O passeio é punk e você precisa desencanar de o quanto está debaixo da terra... o esforço é grande, considerando que mesmo dentro da Terra, ainda estamos em alta altitude, e se o ar é pouco do lado de fora, imagina dentro da mina?

Eu cheguei a ficar com falta de ar pelo esforço da caminhada, e até iniciei um processo de claustrofobia ao imaginar a quantidade de montanha sobre as nossas cabeças, mas logo me coloquei nos trilhos e continuamos a caminhada túnel adentro.

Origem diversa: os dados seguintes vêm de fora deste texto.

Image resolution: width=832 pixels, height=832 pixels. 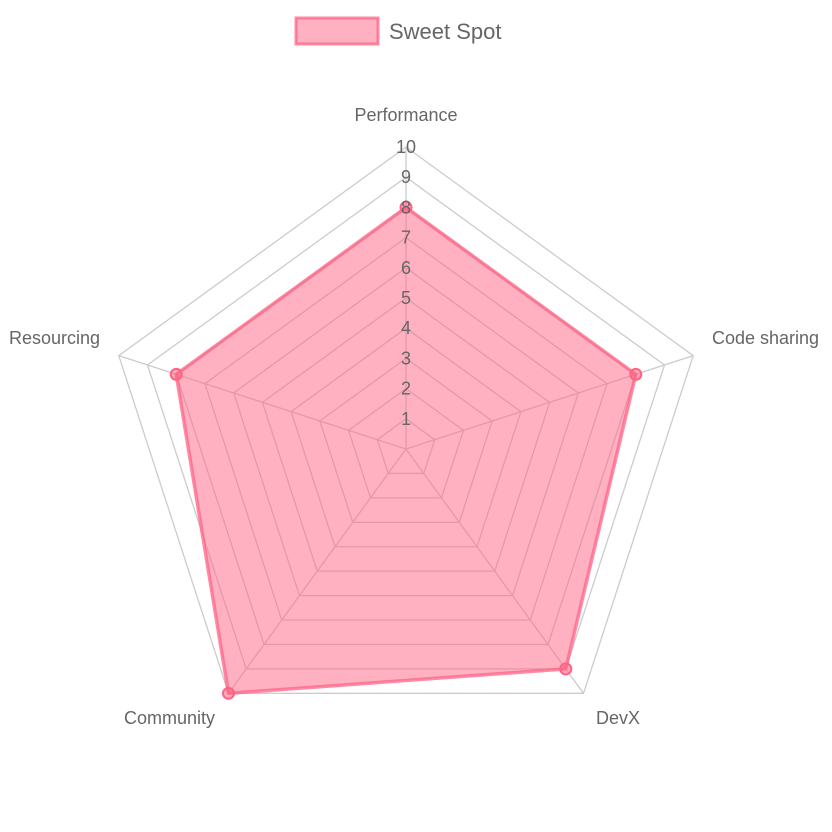 I want to click on data-point-community, so click(x=228, y=693).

Apesar da grande quantidade de trabalhadores estarem em frentes de trabalho há mais de 800 metros de profundidade, conseguimos encontrar alguns mineiros para quem demos nossos presentes e puxamos um papo tímido, sem a permissão de filmar ou fotografar.
Apesar da expressão de sofrimento e cansaço, não ouvimos lamentações de nenhum deles que, seguem na maioria, a tradição da família neste tipo de trabalho... digo a maioria porque um senhor, que deveria ter a minha idade, apesar de aparentar muitos anos a mais, trabalha sazonalmente, já que tem terras para os lados de Sucre aonde cultiva batatas. Quando as terras estão sendo preparadas ou em intervalos de plantio, ele complementa a renda familiar nestas minas.

Depois de um rápido bate papo, os mineiros começaram a se dispersar e sumiram na escuridão dos túneis, e começamos nossa volta a superfície depois de percorrer aproximadamente uns 600m – o calor já estava insuportável e o ar pesado, repleto de pó que dificultava nossa respiração.

As vistas doeram quando saímos da mina, e encher os pulmões com ar fresco foi maravilhoso.

Retornamos para o galpão para devolver nossos equipamentos, e em seguida o guia nos levou de volta ao hotel, onde havia nos buscado cerca de 3h antes.

Em Potosí existem várias agências que oferecem este passeio com variações de 3 a 4h, para grupos de 10 a 20 pessoas, o que pensamos ser infernal tanta gente dentro de túneis tão apertados.

Optamos em um tour privado e ficamos felizes com o serviço e as excelentes explicações do nosso guia Marcos.

Os amigos vão encontra estes passeios em grupo por B$ 80,00 (US$ 11,30) por pessoa, e particulares entre B$ 120,00 (US$ 17,00) a B$ 800,00 (US$ 112,00) por pessoa. Nós pagamos B$ 280,00 (US$ 39,00) o casal na Agência AM Travel diretamente com o proprietário Martín Arce– a agência fica na frente da Casa da Moeda, Calle Ayacucho.